TAMPA -- Tampa Bay's on-going mall war has boiled into a battle of the billboards, too.

WestShore Plaza has surrounded the new International Plaza with 11 billboards and promises to rent even more to thwart its new rival.

"We're renting as many billboards within a 3-mile radius of International Plaza as we can sew up just to block them from getting any," said Tom Miles, general manager of WestShore, located by Interstate 275 at Memorial Boulevard. "We're letting them know we're not just going to roll over and play dead."

The billboard blitz is the latest chapter in a decadelong feud between Grosvenor International, WestShore's owner, and Taubman Centers Inc., developer of International Plaza.

The campaign is part of WestShore's larger strategy to take advantage of International Plaza's less visible location. International Plaza is a half-mile from the nearest freeway interchange at Boy Scout Boulevard and West Shore Boulevard.

The new mall may be in the geographic heart of the Tampa Bay area, but many local mall managers say the off-the-beaten track location in a neighborhood notorious for traffic congestion is a drawback. They expect shopper confusion and neighborhood traffic migraines -- especially in 2003 when state road builders begin a three-year, $164-million reconstruction of the interchanges at the entrance to Tampa International Airport.

International Plaza's owners are counting heavily on tourists and residents from other counties, so helping shoppers find the place will be a lingering issue.

Meanwhile, motorists will find plenty of roadside reminders of how to get to the older but recently upgraded WestShore Plaza. Three WestShore billboards are visible from International Plaza's parking lot.

The mall's owner is picking up the $500,000 billboard tab, doubling WestShore's annual marketing budget. "We call it our battle fund," Miles said.

So far, the move seems to have paid off. International Plaza rented only two billboards. One is in downtown Tampa at I-275 and I-4. The other will be visible to I-275 motorists coming from Pinellas County near the Howard Frankland Bridge.

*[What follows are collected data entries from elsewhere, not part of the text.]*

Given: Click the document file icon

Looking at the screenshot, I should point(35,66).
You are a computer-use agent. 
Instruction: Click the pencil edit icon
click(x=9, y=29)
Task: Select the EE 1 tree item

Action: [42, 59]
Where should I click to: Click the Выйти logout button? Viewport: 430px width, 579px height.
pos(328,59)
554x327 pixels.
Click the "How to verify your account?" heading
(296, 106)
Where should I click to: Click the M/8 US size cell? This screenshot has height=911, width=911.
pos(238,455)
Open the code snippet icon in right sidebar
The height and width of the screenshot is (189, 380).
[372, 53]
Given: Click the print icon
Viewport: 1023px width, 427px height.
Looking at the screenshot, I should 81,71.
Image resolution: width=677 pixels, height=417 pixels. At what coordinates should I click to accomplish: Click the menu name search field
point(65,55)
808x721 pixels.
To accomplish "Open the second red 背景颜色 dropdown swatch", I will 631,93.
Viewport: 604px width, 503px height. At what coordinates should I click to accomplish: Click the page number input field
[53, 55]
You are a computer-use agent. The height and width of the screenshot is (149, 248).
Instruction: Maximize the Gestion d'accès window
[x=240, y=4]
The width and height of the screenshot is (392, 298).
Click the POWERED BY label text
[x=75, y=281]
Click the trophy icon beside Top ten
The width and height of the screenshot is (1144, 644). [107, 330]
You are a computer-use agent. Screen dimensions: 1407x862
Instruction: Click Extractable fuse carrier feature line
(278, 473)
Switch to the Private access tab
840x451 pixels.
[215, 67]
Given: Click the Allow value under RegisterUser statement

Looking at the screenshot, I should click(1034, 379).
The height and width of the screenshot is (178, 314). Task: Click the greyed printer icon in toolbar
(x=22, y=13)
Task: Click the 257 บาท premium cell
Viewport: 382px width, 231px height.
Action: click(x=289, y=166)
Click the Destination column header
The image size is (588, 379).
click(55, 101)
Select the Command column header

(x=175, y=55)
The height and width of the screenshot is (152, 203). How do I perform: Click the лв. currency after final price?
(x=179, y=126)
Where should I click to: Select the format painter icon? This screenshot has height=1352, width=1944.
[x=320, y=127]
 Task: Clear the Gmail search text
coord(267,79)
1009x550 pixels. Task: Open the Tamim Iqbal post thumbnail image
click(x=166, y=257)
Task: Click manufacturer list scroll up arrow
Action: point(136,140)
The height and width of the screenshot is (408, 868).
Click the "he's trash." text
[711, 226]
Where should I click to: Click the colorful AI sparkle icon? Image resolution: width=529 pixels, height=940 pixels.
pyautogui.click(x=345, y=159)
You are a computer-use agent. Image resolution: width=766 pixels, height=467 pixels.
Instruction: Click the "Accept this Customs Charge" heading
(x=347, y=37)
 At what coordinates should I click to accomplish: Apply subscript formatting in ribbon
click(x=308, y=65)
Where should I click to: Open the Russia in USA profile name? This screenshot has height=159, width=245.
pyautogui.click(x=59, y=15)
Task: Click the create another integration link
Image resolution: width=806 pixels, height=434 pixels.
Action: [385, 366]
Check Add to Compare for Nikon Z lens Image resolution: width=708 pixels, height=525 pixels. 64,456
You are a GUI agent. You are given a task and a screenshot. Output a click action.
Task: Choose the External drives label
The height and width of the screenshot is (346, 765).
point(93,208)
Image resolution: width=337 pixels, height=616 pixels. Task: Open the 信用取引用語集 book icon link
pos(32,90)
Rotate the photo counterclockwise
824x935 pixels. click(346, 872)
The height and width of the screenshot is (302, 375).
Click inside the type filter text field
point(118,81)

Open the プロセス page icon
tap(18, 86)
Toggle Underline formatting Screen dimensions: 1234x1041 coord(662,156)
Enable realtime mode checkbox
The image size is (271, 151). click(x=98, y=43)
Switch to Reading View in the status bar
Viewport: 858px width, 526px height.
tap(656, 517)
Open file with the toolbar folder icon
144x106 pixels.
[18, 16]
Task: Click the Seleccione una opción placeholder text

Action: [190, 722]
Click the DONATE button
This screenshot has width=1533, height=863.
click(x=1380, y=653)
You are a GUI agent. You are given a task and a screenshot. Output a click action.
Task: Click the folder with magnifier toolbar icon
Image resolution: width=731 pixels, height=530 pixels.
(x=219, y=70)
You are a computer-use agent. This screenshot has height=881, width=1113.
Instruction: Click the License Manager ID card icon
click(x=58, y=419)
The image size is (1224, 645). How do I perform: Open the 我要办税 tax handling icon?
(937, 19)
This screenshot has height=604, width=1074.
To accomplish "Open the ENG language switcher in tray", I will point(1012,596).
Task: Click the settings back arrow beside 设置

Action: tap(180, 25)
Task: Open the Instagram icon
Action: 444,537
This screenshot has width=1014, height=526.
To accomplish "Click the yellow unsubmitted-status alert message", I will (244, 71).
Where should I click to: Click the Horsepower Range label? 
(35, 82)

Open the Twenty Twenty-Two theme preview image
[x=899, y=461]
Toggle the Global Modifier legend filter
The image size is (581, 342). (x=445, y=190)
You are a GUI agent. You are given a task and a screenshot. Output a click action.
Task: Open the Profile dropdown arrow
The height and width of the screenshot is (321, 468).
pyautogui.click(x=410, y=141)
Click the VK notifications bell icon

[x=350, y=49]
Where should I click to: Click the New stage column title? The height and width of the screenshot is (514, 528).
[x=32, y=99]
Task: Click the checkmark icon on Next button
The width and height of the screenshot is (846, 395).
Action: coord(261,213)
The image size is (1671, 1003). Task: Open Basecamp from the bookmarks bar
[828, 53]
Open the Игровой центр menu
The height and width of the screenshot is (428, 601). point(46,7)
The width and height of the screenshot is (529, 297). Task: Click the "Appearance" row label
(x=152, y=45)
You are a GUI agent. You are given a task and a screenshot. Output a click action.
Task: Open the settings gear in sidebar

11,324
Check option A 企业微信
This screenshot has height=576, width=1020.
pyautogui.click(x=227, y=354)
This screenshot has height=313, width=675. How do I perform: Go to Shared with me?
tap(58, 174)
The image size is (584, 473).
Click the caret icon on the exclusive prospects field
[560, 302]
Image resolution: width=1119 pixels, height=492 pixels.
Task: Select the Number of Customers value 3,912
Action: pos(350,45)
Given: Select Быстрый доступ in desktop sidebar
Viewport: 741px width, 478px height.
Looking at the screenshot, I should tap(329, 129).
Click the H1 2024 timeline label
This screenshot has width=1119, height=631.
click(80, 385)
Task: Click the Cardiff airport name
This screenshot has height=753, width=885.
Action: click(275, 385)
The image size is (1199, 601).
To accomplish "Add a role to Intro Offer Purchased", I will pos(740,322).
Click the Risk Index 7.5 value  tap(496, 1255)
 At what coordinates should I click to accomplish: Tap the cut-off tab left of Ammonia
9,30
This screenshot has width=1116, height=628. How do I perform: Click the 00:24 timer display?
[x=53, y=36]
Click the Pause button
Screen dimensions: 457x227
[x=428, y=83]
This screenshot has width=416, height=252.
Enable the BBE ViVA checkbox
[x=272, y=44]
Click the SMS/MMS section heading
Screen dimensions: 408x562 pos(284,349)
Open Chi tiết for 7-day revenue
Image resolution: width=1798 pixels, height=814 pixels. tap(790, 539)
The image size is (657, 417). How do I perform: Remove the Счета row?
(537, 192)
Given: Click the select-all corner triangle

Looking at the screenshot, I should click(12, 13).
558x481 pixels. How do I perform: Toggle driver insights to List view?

"We secured the sites more than a year ago," said Nina Polm, International Plaza's marketing director. "We have planned an integrated advertising campaign for the opening that includes radio, newspaper, TV and direct mail. But that's all the billboards we think we need."

International Plaza's downtown Tampa billboard doesn't do any favors for WestShore Plaza, either. It suggests using the Lois Avenue exit from I-275.

"That way they don't drive by WestShore Plaza," Polm said.